Pour ceux qui veulent dire adieu aux lunettes, qui ne supportent pas (plus) leurs lentilles et qui sont myopes ou hypermétropes, astigmates et/ou presbytes, reste la solution de l’opération. 

L’intervention consiste à “sculpter” la cornée à l'aide d'un laser. Le choix du laser dépend entre autres de l’épaisseur de la cornée. 
Par exemple, sur un œil myope où le but est d’aplatir la cornée, l’ophtalmologiste a recours au Laser Excimer ou à l’Epilasik, si elle est de faible épaisseur. Seul bémol : les suites sont douloureuses et il faut prendre des antalgiques. 
Aussi, lorsque l’épaisseur de la cornée est suffisante, il choisit une autre technique (Lasik). Le principe : découper le sommet de la cornée (comme une sorte de “chapeau”), soit au laser Femtoseconde® (ce qu’on appelle encore le “tout laser”), soit chirurgicalement. L’ophtalmologiste sculpte alors la partie ainsi dénudée au laser, puis remet ce “chapeau” en place au sommet de la cornée. L’avantage : il n’y a pas besoin de suture et les suites sont indolores. 

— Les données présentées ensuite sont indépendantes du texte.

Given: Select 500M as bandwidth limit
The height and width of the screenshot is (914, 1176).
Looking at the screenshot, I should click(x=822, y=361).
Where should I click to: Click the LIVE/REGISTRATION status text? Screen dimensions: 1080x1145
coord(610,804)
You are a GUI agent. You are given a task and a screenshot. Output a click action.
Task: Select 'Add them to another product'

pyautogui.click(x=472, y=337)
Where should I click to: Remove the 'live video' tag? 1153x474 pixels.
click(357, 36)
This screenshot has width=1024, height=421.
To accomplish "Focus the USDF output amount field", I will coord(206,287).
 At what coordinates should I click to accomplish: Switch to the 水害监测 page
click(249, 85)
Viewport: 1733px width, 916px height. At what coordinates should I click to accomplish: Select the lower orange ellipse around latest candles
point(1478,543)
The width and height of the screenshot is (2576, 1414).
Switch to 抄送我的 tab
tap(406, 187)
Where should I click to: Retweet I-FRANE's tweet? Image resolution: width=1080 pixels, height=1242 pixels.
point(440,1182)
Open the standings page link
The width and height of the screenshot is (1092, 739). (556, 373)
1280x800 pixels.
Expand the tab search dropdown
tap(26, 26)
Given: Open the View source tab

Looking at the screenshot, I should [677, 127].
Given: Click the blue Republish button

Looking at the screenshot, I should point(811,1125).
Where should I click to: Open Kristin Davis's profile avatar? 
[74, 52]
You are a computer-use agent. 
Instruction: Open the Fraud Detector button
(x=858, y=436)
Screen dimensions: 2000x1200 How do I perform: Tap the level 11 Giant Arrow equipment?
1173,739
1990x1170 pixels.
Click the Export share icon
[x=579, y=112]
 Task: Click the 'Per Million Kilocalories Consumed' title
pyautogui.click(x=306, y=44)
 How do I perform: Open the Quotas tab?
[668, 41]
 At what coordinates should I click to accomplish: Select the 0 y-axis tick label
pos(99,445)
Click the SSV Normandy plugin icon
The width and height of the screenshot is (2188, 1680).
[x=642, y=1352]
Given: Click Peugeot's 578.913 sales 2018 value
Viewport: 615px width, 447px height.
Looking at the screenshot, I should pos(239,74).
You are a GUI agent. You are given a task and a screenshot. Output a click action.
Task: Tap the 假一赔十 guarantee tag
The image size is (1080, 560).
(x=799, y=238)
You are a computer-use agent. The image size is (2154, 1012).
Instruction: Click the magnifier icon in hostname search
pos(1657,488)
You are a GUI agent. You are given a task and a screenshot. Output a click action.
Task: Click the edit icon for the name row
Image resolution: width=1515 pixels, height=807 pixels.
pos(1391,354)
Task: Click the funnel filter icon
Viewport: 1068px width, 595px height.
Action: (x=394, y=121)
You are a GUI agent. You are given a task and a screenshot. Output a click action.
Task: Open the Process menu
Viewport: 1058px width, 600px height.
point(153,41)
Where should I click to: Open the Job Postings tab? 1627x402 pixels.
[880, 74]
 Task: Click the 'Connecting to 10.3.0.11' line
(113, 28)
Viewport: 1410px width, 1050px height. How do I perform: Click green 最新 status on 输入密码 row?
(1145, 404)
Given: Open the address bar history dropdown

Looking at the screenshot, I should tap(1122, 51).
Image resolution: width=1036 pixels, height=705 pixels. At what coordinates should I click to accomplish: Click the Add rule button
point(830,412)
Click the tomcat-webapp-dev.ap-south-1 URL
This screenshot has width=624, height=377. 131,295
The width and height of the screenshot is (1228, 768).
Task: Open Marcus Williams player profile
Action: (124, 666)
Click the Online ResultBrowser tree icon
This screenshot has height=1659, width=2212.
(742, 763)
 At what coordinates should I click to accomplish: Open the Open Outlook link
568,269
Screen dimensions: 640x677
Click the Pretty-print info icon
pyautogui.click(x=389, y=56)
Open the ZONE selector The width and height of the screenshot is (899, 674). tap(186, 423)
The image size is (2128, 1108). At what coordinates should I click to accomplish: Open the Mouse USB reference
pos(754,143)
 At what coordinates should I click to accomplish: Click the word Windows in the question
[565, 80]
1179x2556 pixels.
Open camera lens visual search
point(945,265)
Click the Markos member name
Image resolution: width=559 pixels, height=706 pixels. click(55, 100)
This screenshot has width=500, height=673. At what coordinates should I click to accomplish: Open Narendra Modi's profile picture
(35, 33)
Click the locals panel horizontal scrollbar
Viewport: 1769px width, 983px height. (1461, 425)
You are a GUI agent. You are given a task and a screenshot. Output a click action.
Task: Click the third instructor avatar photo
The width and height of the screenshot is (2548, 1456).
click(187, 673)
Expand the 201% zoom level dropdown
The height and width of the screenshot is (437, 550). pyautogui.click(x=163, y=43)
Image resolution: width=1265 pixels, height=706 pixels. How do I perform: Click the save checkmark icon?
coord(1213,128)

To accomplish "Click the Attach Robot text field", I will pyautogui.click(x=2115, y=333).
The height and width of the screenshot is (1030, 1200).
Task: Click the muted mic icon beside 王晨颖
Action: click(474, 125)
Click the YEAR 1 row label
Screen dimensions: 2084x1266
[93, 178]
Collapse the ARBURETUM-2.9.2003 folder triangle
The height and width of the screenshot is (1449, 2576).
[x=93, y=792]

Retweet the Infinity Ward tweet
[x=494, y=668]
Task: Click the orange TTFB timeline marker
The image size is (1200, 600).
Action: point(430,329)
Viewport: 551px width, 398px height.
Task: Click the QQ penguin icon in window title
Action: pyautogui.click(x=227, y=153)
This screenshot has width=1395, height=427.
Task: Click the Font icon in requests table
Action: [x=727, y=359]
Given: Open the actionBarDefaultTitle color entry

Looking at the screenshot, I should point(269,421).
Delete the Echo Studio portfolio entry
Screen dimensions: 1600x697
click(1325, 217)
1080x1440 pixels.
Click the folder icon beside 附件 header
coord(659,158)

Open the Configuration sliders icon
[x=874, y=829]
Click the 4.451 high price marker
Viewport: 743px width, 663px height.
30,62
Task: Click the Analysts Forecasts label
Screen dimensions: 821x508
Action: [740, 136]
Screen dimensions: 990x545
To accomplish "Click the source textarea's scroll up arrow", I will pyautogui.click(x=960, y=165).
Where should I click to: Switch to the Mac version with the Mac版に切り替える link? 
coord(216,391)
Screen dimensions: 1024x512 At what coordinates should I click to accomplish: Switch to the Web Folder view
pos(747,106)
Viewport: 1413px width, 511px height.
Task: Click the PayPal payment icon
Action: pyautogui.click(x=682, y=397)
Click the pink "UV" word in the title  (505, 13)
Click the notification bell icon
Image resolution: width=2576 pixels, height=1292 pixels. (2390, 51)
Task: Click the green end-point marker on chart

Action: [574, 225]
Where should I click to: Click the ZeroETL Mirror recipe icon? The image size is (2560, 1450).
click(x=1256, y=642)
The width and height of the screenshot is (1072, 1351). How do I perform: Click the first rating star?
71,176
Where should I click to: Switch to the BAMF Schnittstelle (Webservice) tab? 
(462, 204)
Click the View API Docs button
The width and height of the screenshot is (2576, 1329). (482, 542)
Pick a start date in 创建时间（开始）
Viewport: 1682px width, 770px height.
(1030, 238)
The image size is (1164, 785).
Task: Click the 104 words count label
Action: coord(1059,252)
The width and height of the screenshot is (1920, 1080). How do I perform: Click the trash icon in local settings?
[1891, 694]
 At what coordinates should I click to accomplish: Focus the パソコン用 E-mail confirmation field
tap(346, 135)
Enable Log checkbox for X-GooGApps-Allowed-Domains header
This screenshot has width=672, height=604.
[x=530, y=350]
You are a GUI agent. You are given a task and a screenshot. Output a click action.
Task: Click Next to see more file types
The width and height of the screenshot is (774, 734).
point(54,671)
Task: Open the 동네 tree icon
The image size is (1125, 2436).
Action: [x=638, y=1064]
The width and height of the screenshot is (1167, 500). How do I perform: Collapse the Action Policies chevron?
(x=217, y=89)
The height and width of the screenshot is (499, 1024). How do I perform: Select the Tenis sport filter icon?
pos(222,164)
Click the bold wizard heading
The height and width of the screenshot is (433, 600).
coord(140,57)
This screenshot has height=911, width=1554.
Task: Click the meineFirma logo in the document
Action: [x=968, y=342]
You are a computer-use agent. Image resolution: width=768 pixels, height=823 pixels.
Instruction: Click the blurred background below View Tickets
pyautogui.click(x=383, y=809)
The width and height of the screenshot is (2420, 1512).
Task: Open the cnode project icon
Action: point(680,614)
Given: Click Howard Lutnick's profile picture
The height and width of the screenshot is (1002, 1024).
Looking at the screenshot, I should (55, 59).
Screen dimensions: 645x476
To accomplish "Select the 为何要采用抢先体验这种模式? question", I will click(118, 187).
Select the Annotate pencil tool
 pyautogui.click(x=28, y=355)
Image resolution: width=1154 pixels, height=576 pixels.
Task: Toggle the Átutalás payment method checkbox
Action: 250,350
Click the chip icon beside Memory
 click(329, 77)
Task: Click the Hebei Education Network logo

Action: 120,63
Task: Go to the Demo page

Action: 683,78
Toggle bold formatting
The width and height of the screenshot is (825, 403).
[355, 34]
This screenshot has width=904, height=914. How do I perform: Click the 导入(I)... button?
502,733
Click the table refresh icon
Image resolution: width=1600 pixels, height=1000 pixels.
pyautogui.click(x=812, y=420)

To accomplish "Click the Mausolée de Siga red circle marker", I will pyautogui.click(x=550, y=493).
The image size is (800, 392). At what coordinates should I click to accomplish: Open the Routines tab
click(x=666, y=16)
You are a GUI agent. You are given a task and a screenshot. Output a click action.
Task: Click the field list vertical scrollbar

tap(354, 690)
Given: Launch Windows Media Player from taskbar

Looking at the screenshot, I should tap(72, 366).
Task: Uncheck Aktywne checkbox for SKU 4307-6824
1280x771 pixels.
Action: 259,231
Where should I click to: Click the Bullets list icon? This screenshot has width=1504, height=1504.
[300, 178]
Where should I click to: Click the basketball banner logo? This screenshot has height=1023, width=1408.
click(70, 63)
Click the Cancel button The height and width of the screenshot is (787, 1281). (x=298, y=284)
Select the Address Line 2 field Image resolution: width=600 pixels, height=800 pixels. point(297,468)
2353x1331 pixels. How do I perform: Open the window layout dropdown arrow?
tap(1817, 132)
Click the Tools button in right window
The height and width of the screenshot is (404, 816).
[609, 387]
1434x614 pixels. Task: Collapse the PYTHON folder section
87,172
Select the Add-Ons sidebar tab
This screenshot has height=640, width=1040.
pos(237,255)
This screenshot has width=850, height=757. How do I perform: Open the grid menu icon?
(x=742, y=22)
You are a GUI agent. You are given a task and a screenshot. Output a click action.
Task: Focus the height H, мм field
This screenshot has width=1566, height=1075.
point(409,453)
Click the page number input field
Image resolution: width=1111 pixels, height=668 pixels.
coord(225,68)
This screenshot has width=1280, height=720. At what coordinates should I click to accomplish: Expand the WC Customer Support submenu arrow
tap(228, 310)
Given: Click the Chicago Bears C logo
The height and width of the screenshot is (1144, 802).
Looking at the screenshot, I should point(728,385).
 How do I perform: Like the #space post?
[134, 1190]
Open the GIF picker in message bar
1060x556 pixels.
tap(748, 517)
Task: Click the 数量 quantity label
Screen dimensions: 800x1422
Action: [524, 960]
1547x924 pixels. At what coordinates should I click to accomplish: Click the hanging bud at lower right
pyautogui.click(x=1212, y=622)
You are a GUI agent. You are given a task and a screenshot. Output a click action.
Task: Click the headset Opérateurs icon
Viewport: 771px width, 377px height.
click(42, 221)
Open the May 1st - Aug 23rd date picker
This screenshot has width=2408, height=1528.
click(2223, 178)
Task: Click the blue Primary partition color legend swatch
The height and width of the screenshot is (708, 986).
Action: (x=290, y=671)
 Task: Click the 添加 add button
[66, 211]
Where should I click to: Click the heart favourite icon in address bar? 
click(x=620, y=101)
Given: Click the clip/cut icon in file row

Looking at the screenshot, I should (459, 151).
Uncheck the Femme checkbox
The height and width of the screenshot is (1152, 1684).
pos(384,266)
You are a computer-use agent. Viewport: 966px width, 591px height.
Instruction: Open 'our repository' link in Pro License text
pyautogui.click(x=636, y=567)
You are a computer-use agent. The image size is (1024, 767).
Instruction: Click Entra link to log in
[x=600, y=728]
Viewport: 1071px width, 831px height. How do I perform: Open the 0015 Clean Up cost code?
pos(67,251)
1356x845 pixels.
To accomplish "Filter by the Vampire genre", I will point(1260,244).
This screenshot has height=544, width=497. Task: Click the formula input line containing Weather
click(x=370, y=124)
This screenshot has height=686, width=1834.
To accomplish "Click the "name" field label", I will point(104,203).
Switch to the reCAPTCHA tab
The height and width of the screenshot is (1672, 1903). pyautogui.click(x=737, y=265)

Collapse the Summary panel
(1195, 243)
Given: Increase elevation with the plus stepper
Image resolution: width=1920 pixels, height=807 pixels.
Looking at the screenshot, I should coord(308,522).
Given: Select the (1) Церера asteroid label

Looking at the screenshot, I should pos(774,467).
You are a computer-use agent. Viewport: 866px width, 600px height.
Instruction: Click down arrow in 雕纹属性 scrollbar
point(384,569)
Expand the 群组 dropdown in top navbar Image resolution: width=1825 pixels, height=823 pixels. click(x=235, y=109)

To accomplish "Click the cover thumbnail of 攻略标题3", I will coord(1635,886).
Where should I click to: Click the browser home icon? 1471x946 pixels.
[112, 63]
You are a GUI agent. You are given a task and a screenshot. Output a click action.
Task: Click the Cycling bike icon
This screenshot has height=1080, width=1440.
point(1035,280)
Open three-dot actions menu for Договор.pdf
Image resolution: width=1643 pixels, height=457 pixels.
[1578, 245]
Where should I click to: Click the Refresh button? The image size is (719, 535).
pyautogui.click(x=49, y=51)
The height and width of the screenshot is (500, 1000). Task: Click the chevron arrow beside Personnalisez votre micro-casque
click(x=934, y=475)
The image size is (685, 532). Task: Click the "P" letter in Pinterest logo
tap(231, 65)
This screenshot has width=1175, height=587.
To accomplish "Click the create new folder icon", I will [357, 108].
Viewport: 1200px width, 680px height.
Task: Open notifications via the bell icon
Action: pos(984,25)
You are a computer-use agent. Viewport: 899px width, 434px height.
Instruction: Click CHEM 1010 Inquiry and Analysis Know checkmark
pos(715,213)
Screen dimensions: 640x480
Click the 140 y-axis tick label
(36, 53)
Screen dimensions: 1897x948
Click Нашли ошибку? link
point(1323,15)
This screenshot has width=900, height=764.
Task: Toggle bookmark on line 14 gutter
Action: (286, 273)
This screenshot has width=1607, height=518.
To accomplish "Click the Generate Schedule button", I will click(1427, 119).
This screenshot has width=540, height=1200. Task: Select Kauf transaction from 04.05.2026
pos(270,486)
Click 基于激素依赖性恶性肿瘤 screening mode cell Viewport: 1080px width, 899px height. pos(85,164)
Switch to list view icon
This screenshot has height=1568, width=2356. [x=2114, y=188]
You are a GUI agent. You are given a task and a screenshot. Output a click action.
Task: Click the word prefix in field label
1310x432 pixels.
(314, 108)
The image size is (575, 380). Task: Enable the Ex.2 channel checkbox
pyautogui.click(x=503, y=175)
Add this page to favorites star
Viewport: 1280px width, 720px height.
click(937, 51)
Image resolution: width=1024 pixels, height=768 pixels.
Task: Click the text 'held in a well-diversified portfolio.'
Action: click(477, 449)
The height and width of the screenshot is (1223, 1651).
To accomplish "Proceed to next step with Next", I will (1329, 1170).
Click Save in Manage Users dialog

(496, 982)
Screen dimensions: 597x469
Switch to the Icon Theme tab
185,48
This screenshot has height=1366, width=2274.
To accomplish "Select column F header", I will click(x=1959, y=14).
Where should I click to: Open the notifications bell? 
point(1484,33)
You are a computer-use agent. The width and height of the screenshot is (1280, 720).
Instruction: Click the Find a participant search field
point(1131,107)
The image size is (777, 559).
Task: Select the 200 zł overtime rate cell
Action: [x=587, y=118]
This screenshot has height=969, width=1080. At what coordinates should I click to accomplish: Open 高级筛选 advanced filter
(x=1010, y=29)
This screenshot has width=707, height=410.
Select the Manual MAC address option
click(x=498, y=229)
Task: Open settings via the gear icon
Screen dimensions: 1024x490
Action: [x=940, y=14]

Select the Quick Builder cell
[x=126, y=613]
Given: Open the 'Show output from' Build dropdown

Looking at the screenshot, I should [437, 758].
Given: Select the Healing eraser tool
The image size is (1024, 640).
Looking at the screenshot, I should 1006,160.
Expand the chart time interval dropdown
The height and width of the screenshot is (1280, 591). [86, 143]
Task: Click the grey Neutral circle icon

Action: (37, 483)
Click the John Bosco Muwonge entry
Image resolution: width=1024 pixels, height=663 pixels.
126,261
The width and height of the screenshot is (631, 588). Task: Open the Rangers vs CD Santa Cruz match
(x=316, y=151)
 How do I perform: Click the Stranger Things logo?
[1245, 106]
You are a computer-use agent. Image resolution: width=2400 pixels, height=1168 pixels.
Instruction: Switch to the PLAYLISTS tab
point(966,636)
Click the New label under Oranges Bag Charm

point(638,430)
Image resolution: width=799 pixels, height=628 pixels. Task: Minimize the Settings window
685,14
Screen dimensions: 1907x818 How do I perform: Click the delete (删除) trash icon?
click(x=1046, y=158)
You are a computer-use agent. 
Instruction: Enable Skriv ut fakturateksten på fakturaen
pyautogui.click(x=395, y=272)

C’est le même principe pour les autres troubles à corriger. Simplement, 
- si l’œil est hypermétrope, il faut modifier la courbure de sa cornée. 
- si l’œil est astigmate, il faut la lisser. 
- si l’œil est presbyte, il faut lui sculpter l’équivalent d’une lentille progressive (ce qui revient à voir net de près si on regarde vers le bas et net de loin si on regarde vers le haut). Cette dernière opération est la plus délicate et surtout, comme la presbytie évolue, le résultat est temporaire (il faut être prêt à se faire réopérer quelques années plus tard ou à accepter de porter quand même des lunettes pour voir de près au bout des quelques années).

En cas de myopie associée à une presbytie, l’ophtalmologiste peut aussi proposer d’opérer la myopie, mais de façon imparfaite afin qu’elle compense une presbytie débutante. Il peut encore proposer de mieux corriger la myopie d’un œil et mieux la presbytie de l’autre (technique de la “balance”) en tablant sur le fait que le cerveau fera le tri entre les images nettes et les images floues (mais tout le monde ne supporte pas).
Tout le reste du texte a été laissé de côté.